FIGS. 6A and 6B illustrate enlarged views of some regions each being of a cross-section of the display device according to one or more embodiments of the present disclosure;

FIG. 7 is a flowchart of a method for manufacturing the display device according to one or more embodiments of the present disclosure; and

FIGS. 8A to 8G are views illustrating some steps (e.g., acts or tasks) of the method for manufacturing a display device according to one or more embodiments of the present disclosure.

DETAILED DESCRIPTION

The present disclosure may be modified in many alternate forms, and thus specific embodiments will be exemplified in the drawings and described in more detail in the detailed description. It should be understood, however, that it is not intended to limit the present disclosure to the particular forms disclosed, but rather, is intended to cover all modifications, equivalents, and alternatives falling within the spirit and scope of the present disclosure.

In the present specification, when a component (or a region, a layer, a portion, and/or the like) is referred to as being “on,” “connected to,” or “coupled to” another component, it refers to that the component may be directly provided on/connected to/coupled to the other component, or that a third component may be provided therebetween.

When explaining each of drawings, like reference numerals refer to like components throughout, for referring to like elements, and duplicative descriptions thereof may not be provided. Also, in the drawings, the thicknesses, ratios, and dimensions of the components are exaggerated for effective description of technical contents.

As utilized herein, the terms “use,” “using,” and “used” may be considered synonymous with the terms “utilize,” “utilizing,” and “utilized,” respectively.

As utilized herein, expressions such as “at least one of,” “one of,” “selected from,” and “selected from among,” when preceding a list of elements, modify the entire list of elements and do not modify the individual elements of the list. For example, the expressions “at least one of a to c,” “at least one of a, b or c,” and “at least one of a, b and/or c” may indicate only a, only b, only c, both (e.g., simultaneously) a and b, both (e.g., simultaneously) a and c, both (e.g., simultaneously) b and c, all of a, b, and c, or variations thereof.

The term “and/or” includes all combinations of one or more of which associated configurations may define.

It will be understood that, although the terms “first,” “second,” and/or the like may be utilized herein to describe one or more suitable components, these components should not be limited by these terms. These terms are only utilized to distinguish one component from another. For example, a first component could be termed a second component, and, similarly, a second component could be termed a first component, without departing from the scope of the present disclosure. The terms of a singular forms, “a,” “an,” and “the” are intended to include the plural forms unless the context clearly indicates otherwise.

The terms such as “below,” “under,” “on,” and “above” may be utilized to describe the relationship between components illustrated in the drawings. The terms are utilized as a relative concept and are described with reference to the direction indicated in the drawings. It will be understood that the terms have a relative concept and are described on the basis of the orientation depicted in the drawings. It will be understood that the spatially relative terms are intended to encompass different orientations of the device in use or operation in addition to the orientation depicted in the drawings.
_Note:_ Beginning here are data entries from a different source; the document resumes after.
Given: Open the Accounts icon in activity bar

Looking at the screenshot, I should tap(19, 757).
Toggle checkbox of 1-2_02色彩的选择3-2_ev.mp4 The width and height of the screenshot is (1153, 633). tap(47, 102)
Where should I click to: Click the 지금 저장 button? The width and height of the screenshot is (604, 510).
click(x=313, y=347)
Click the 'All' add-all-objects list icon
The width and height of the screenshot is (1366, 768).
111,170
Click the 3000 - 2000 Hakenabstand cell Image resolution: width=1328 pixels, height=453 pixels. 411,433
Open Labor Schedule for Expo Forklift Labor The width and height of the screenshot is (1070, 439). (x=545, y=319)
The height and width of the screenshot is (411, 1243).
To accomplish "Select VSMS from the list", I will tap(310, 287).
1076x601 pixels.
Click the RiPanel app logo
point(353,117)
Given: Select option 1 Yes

For example, if the device in the drawings is turned over, elements described as “beneath” other elements or features would then be oriented “above” or “over” the other elements or features. Thus, the term “beneath” may encompass both an orientation of above and below. The device may be otherwise oriented (rotated 90 degrees or at other orientations), and the spatially relative descriptors used herein should be interpreted accordingly.

It should be understood that the terms “include,” “includes,” “including,” “comprise,” “comprises”, “comprising,” “has,” “having,” and/or “have” are intended to specify the presence of stated features, integers, steps, operations, components, parts, or combinations thereof in the specification, but do not preclude the presence or addition of one or more other features, integers, steps, operations, components, parts, or combinations thereof.

As utilized herein, the term “may” will be understood to refer to “one or more embodiments of the present disclosure,” some of which include the described element and some of which exclude that element and/or include an alternate element. Similarly, alternative language such as “or” refers to “one or more embodiments of the present disclosure,” each including a corresponding listed item.

Unless otherwise defined, all terms (including chemical, technical and scientific terms) utilized herein have the same meaning as commonly understood by one of ordinary skill in the art to which the present disclosure belongs. In some embodiments, it will be understood that terms, such as those defined in commonly utilized dictionaries, should be interpreted as having a meaning that is consistent with their meaning in the context of the relevant art and will not be interpreted in an idealized or overly formal sense unless expressly so defined herein.

As utilized herein, the phrase “consisting essentially of” means that any additional components will not materially affect the chemical, physical, optical, or electrical properties of the semiconductor film.

As utilized herein, the phrase “on a plane,” or “plan view,” refers to viewing a target portion from the top, and the phrase “on a cross-section” means viewing a cross-section formed by vertically cutting a target portion from the side.

In present disclosure, “not include a or any ‘component”, “exclude a or any ‘component”, “component’-free”, and/or the like refers to that the “component” not being added, selected or utilized as a component in the composition/structure, but the “component” of less than a suitable amount may still be included due to other impurities and/or external factor.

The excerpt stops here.